++++ Material shown

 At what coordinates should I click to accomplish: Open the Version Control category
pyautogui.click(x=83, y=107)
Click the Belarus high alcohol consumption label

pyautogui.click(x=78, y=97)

++++++++
++++ Material shown

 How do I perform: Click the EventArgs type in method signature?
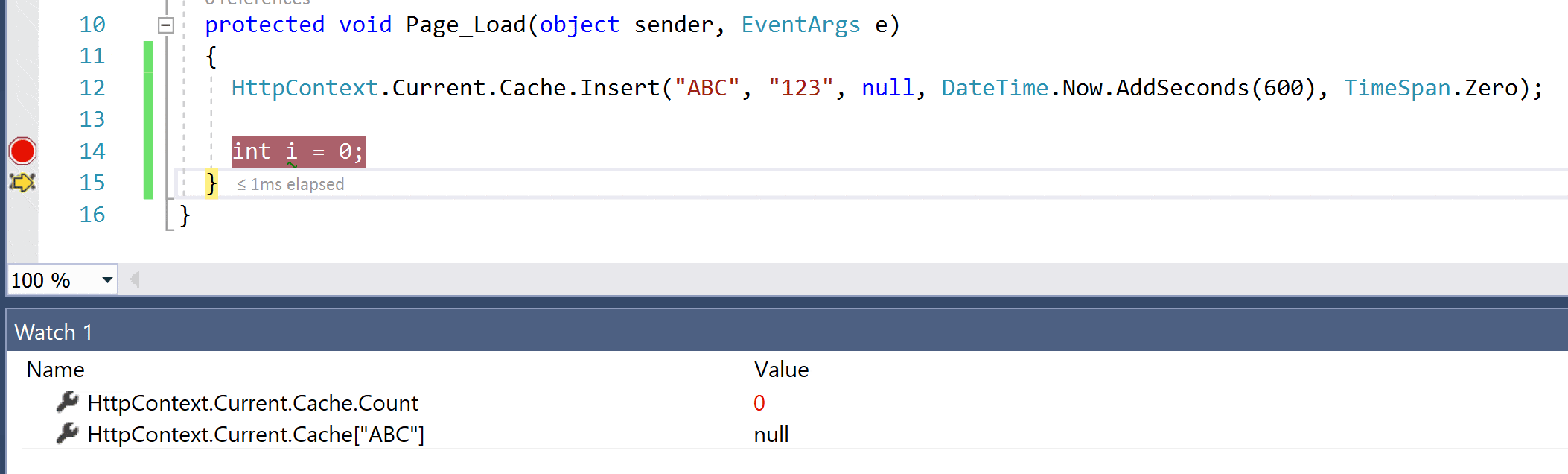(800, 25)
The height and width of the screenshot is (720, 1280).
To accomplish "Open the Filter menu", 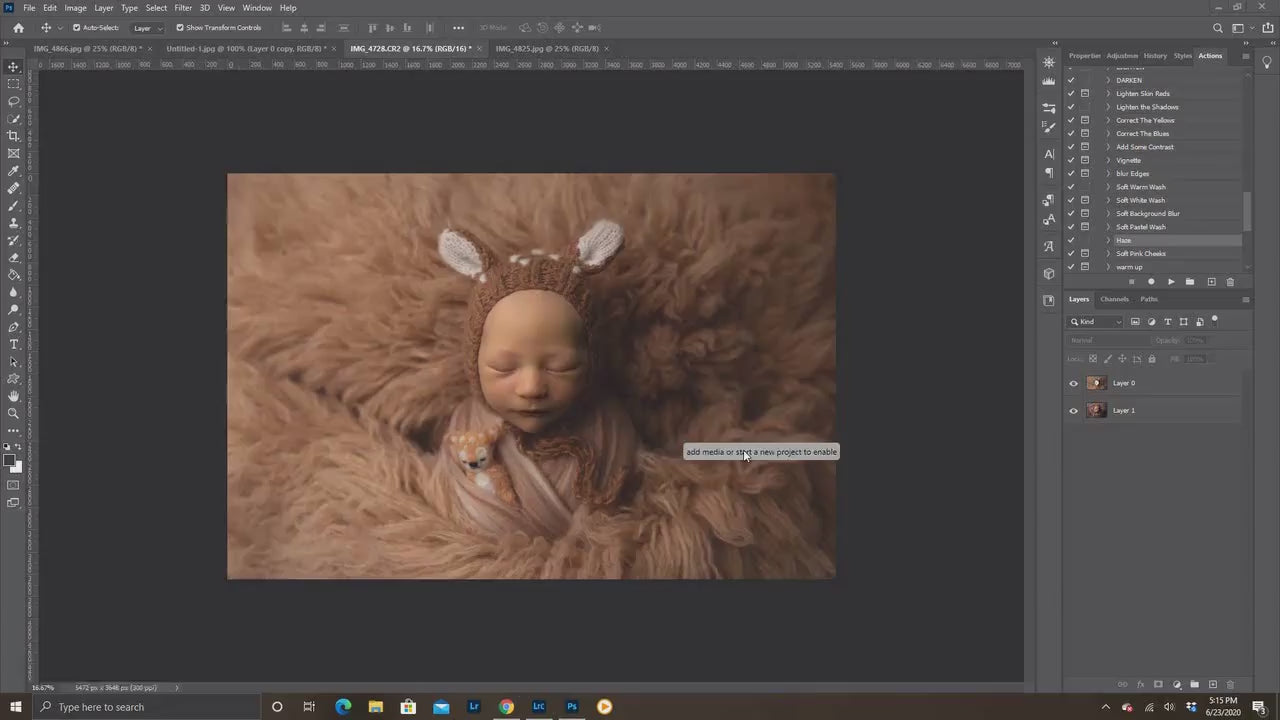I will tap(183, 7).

++++++++
++++ Material shown

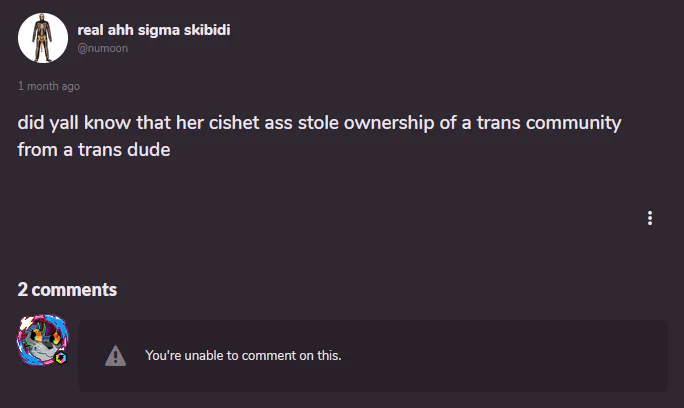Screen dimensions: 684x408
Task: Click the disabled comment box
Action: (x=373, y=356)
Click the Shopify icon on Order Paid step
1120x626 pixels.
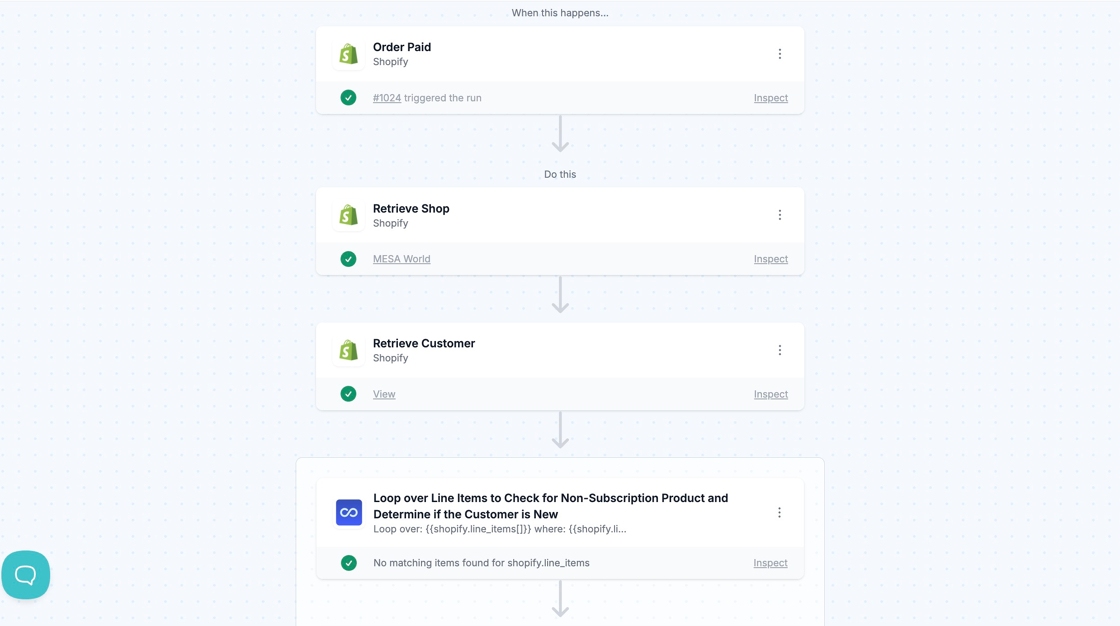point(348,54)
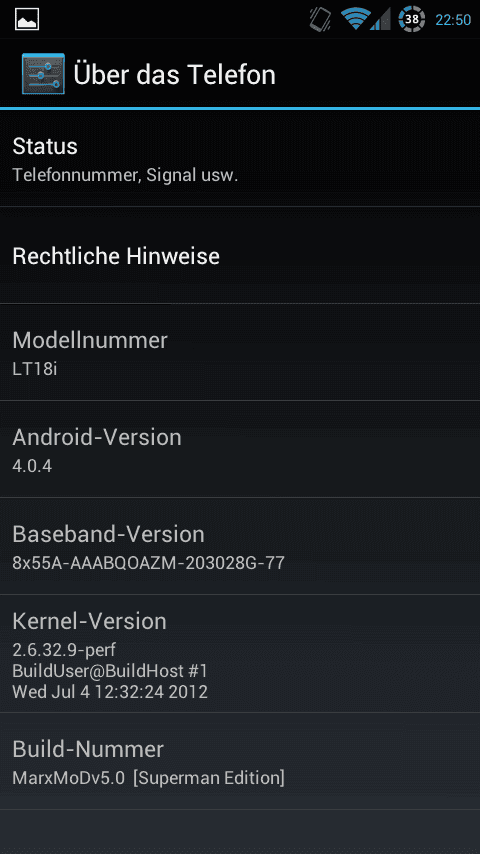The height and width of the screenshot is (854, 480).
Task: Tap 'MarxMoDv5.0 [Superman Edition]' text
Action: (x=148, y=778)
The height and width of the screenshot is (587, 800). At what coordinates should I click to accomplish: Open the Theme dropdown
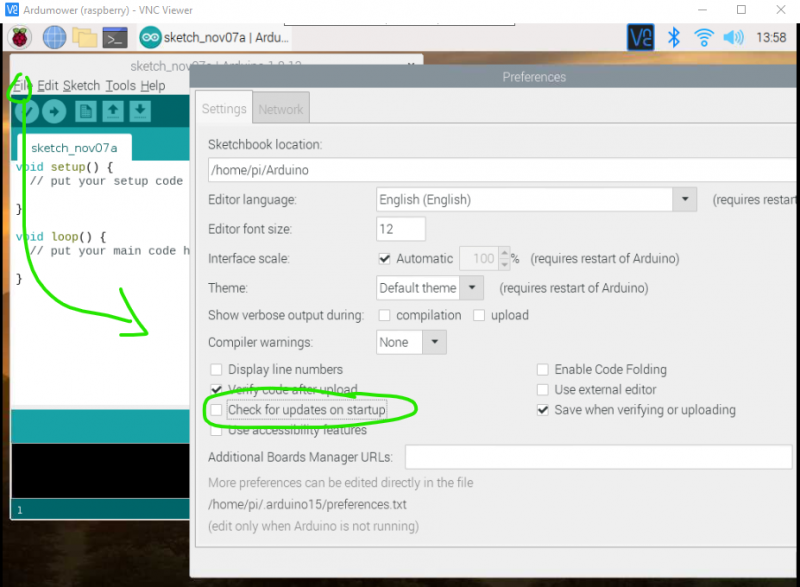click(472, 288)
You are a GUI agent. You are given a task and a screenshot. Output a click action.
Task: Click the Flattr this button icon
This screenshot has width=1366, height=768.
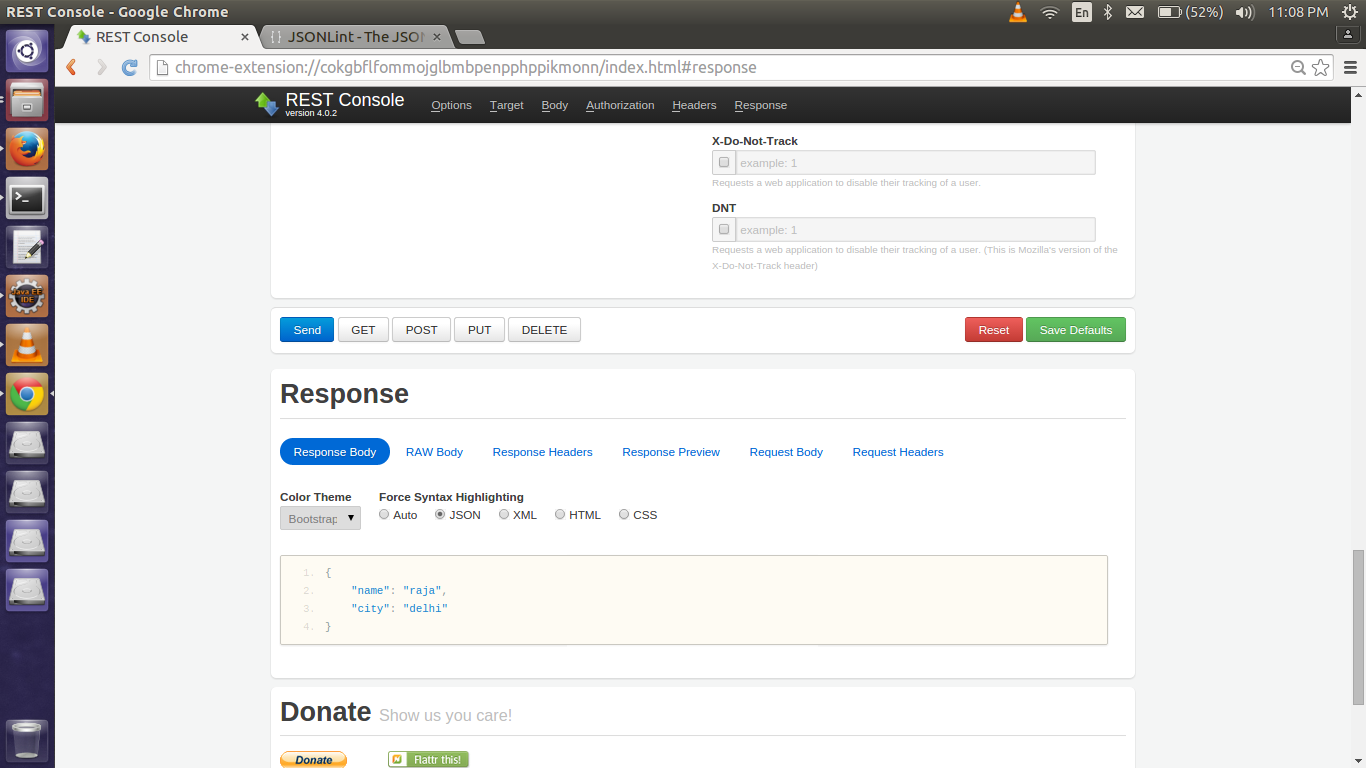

++++++++

Filter the entries and copy each line with "icon".

> [Result for this exercise]:
Click the Shopify icon on Order Paid step
Task: Click the Flattr this button icon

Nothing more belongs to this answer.